■ **Assignment**
Which lines of the records contain the word "computer"? Show each of them.

Extracted records
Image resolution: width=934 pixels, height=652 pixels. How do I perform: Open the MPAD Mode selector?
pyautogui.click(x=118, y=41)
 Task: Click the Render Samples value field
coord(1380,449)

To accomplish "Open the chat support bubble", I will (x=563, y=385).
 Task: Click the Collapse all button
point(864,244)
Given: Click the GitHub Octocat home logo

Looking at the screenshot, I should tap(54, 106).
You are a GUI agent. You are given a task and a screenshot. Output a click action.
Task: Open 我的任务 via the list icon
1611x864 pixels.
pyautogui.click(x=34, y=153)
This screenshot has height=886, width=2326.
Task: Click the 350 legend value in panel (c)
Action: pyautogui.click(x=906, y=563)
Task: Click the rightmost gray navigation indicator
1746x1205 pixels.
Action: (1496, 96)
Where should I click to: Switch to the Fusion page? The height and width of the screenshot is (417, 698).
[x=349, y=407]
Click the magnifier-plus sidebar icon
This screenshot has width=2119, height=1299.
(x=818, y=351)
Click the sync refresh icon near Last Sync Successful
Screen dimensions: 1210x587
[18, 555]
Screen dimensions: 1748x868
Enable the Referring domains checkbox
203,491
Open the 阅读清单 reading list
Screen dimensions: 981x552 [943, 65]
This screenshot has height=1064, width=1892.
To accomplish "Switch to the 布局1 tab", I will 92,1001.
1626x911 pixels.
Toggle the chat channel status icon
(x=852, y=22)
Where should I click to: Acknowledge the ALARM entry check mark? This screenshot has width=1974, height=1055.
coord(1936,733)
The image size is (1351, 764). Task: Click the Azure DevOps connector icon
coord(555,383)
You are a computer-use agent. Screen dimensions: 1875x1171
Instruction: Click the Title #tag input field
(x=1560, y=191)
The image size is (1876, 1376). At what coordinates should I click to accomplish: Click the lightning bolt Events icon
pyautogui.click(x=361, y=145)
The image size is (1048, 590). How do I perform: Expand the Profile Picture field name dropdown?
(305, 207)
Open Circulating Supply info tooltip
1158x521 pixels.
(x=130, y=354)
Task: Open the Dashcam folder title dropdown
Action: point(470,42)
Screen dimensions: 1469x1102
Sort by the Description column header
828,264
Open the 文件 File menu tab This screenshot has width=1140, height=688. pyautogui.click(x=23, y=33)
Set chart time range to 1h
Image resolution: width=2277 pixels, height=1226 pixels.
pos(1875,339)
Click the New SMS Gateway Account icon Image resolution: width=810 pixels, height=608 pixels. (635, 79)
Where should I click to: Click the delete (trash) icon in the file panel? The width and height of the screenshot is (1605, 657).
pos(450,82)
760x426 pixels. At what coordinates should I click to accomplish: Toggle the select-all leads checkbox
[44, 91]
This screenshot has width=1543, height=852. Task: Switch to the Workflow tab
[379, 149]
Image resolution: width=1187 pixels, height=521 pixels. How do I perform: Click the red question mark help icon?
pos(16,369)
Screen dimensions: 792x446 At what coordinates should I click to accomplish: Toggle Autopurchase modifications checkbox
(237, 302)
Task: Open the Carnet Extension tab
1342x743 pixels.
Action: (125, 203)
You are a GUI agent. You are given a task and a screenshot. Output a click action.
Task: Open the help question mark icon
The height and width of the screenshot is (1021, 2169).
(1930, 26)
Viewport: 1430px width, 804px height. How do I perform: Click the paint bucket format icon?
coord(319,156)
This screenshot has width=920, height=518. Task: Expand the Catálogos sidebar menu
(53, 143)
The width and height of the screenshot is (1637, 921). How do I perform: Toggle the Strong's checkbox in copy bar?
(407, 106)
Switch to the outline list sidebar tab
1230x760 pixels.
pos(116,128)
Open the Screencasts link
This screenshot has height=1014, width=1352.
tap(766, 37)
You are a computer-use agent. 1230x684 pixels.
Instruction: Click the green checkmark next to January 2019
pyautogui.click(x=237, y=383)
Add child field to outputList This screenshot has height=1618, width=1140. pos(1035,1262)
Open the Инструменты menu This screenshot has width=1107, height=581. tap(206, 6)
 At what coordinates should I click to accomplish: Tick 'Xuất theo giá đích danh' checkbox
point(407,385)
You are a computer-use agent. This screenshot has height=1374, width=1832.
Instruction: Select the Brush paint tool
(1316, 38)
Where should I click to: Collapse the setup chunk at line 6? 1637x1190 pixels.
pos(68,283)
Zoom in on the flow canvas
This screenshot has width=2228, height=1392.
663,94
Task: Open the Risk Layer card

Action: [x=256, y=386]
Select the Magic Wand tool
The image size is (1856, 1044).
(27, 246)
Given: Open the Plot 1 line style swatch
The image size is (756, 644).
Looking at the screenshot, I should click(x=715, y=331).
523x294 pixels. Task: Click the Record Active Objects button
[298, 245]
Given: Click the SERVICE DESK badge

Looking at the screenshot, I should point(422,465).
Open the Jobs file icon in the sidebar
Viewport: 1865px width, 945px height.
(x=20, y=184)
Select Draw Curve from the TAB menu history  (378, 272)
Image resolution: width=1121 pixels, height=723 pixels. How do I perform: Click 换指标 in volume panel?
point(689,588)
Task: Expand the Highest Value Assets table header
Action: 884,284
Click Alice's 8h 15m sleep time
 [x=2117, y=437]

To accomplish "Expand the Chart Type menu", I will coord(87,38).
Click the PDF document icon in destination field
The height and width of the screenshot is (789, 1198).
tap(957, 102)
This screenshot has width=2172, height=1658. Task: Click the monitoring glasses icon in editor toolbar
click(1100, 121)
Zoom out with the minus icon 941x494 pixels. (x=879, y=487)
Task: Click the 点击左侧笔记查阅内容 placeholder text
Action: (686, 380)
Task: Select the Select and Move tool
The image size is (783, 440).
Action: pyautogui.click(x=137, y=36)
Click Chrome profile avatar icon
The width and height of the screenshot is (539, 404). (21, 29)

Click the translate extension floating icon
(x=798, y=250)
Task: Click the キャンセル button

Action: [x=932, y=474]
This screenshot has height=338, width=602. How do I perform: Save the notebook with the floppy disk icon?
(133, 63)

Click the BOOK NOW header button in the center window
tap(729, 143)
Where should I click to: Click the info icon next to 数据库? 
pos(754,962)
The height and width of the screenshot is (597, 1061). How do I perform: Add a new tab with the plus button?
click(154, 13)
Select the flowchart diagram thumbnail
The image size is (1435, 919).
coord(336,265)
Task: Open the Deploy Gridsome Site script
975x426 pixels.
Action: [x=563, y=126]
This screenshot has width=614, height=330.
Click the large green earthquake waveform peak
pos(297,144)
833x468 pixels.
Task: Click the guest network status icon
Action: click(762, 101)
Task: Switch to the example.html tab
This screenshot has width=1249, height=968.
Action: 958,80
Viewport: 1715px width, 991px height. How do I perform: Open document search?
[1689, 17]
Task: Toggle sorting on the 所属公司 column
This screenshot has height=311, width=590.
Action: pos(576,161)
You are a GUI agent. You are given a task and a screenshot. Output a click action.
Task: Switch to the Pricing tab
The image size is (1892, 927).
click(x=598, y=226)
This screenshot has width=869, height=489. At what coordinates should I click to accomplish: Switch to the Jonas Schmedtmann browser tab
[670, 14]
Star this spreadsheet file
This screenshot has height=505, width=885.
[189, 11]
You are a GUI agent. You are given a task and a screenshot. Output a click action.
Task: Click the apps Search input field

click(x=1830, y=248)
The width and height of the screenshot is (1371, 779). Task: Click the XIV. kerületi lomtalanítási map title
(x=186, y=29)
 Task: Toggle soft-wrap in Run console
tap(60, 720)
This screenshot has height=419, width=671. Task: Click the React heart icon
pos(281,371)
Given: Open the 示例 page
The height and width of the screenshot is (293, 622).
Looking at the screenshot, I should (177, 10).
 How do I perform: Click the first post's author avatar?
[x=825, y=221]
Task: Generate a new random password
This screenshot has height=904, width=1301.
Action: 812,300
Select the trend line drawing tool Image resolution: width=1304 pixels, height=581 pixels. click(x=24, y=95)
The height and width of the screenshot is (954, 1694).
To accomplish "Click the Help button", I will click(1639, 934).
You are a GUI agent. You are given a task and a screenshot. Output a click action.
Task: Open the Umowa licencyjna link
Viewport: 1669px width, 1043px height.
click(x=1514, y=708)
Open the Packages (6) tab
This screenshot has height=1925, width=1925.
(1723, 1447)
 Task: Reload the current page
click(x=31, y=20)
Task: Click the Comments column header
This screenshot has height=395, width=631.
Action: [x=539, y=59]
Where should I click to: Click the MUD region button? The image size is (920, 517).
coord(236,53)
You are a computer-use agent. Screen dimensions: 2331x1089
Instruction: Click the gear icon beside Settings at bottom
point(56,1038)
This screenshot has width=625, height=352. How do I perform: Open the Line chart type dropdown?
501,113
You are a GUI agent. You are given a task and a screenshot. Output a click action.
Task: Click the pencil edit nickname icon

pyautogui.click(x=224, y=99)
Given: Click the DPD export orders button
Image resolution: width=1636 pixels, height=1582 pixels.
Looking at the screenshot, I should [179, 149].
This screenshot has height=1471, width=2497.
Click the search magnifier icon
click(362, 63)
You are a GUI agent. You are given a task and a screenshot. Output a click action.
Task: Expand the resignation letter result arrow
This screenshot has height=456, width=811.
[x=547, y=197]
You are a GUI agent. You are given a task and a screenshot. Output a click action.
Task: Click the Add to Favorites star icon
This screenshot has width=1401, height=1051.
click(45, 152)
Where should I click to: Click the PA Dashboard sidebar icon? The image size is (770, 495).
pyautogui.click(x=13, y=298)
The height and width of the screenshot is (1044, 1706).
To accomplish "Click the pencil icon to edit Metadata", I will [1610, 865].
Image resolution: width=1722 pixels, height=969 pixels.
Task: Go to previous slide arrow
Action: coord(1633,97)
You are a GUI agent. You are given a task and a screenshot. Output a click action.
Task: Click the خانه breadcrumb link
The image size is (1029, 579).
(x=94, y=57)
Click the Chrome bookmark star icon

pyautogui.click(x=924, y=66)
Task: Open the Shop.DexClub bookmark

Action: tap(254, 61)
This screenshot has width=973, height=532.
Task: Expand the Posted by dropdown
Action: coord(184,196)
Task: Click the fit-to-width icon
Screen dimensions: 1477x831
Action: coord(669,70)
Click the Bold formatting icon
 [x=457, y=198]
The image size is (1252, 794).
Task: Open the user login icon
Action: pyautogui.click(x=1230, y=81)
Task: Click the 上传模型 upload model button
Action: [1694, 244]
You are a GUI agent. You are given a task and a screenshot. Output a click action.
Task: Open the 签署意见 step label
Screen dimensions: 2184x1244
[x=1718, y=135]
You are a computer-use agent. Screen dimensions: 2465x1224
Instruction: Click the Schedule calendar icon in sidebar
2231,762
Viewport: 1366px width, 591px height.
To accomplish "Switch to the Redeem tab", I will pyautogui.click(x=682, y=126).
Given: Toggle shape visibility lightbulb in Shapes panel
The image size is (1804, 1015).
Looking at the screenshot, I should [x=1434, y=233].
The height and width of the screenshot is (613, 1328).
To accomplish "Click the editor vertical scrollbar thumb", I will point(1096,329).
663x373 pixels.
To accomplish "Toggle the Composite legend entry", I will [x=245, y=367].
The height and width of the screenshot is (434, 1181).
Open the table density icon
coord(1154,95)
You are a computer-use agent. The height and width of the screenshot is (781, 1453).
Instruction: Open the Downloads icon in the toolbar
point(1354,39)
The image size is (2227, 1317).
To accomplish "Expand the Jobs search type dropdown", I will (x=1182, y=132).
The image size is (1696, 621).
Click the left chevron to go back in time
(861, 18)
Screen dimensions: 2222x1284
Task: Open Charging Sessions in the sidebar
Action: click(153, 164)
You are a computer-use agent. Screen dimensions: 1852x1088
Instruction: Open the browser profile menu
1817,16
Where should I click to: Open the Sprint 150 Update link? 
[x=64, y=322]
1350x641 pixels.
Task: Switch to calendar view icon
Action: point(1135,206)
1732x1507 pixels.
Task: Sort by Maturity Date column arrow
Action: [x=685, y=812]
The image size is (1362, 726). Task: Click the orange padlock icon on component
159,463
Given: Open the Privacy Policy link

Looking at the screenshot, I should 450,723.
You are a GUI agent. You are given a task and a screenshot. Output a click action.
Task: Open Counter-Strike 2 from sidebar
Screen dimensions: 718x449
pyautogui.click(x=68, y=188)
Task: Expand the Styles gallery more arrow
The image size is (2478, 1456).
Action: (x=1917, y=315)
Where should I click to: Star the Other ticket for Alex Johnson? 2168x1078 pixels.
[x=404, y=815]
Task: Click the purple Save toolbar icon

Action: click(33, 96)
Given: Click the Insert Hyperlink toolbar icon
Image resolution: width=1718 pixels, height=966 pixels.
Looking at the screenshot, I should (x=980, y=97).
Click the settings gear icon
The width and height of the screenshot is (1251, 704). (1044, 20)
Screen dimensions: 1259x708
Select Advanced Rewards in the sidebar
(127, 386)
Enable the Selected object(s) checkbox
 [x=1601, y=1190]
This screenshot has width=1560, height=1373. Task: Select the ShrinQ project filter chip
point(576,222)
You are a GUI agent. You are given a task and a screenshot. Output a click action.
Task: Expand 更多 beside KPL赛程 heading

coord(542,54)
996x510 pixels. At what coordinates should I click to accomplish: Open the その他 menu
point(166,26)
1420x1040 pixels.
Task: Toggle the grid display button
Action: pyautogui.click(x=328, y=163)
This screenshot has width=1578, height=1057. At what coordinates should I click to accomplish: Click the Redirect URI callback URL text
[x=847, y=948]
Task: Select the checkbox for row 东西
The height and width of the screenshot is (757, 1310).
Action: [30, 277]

■ **Output**
You are a computer-use agent. Screen dimensions: 1875x1171
You are a computer-use agent. 1230x684 pixels.
You are a computer-use agent. This screenshot has height=1374, width=1832.
You are a computer-use agent. Screen dimensions: 2331x1089
You are a computer-use agent. Screen dimensions: 2465x1224
You are a computer-use agent. The height and width of the screenshot is (781, 1453).
You are a computer-use agent. Screen dimensions: 1852x1088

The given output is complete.